As India pushes for digital sovereignty and innovation through initiatives like Digital India and India AI mission, what role does AWS envision for itself in supporting these national priorities?
 
These are exciting times for India’s economy. The government is on a trajectory to build a $1 trillion digital economy by 2025 and develop the country into a $5 trillion economy in the next few years. Embracing cloud technology is critical for India to realise these ambitions. 
The government has stated that the core objective of the Viksit Bharat vision is to foster inclusive economic participation among all citizens. 

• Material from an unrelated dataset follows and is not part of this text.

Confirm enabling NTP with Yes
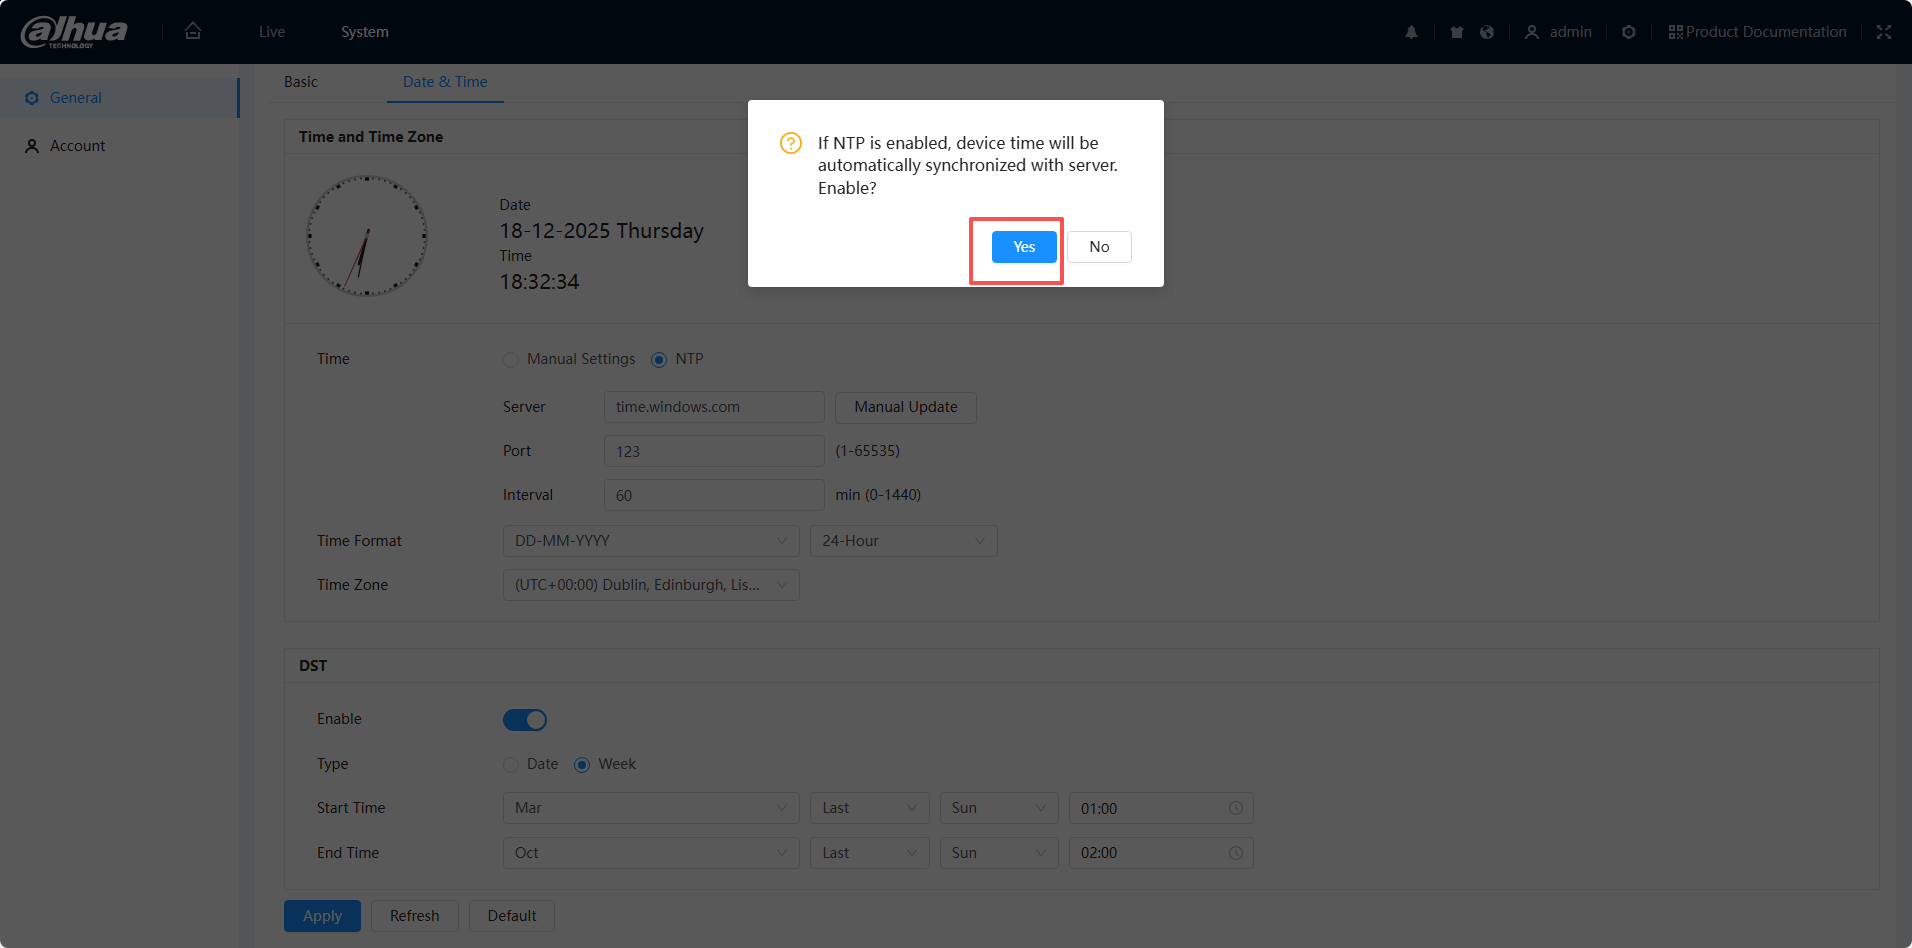The height and width of the screenshot is (948, 1912). [1023, 247]
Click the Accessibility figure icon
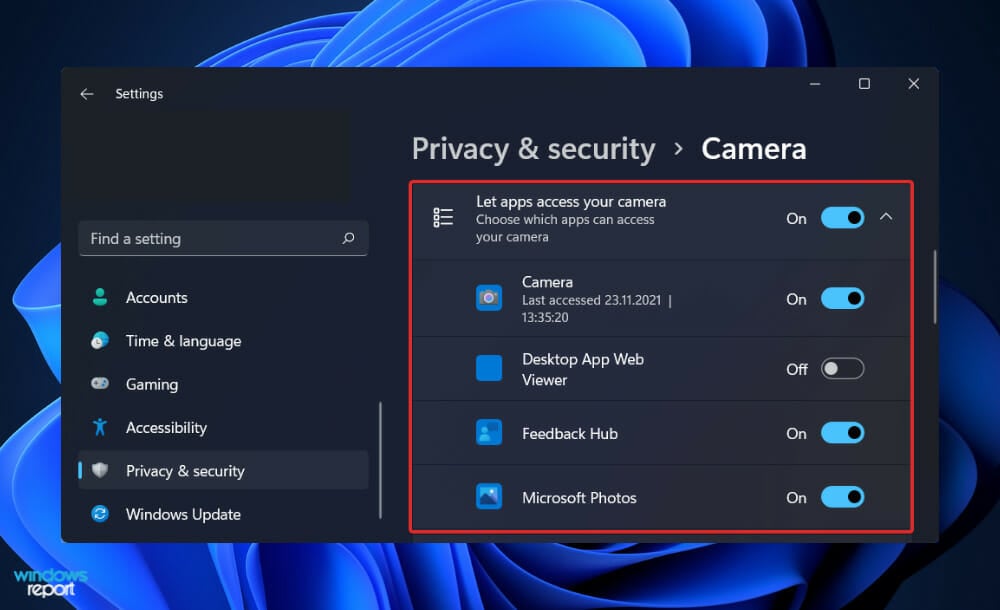 (x=100, y=427)
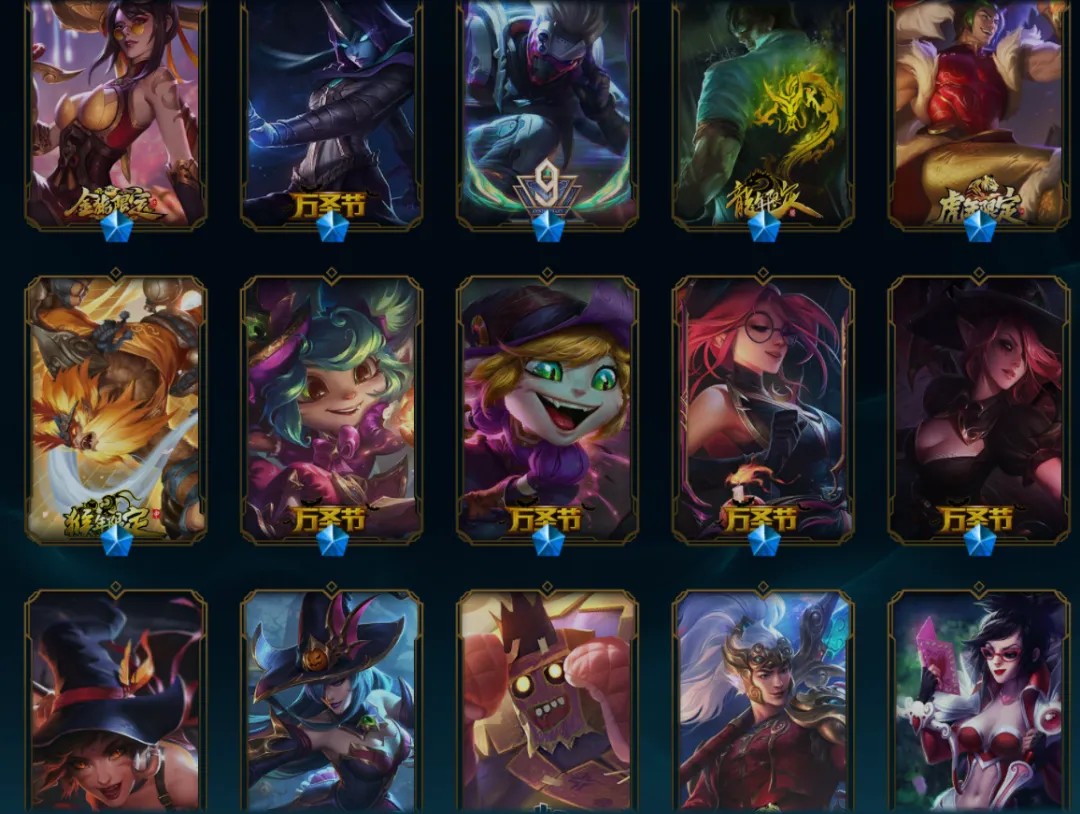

AWS continues to play a pivotal role in supporting India’s digital public infrastructure journey, powering population-scale platforms like Co-WIN, DigiLocker, UMANG, and Poshan Tracker that drive societal impact.
 
How do you ensure ethical and privacy-conscious deployment of generative AI in sectors like healthcare, finance, and other services. How are you tackling responsible AI?
 
Amazon Bedrock Guardrails helps us develop ethical AI without customers investing time in building those controls. With Guardrails, customers can create simple policies to ensure models don’t return content involving profanity or other unacceptable things. Customers define what’s unacceptable — it's a big capability.
 
The second is personally identifiable information (PII) data. For regulated customers, it’s critical that models don’t return PII they aren’t eligible to receive.
 
We also introduced automated reasoning checks, which provide a mathematical way to ensure the model isn’t hallucinating or returning erroneous information. All these capabilities are in Amazon Bedrock in an easy-to-consume format.
 
With AI and cloud evolving rapidly, how does AWS plan to bridge the skill gap for developers?
 
Across India, the need for urgent digital skills training remains a key priority for industry and government. AWS is committed to addressing the digital skills gap and has trained over 5.9 million individuals in India with cloud skills since 2017. We launched AI Ready to equip over 2 million people worldwide with AI skills by 2025, free of cost, and we reached that goal by the end of 2024.
We also have an AWS Generative AI Competency Program to accredit partners, ensuring they have the expertise, experience, and credentials to help customers solve generative AI business use cases confidently.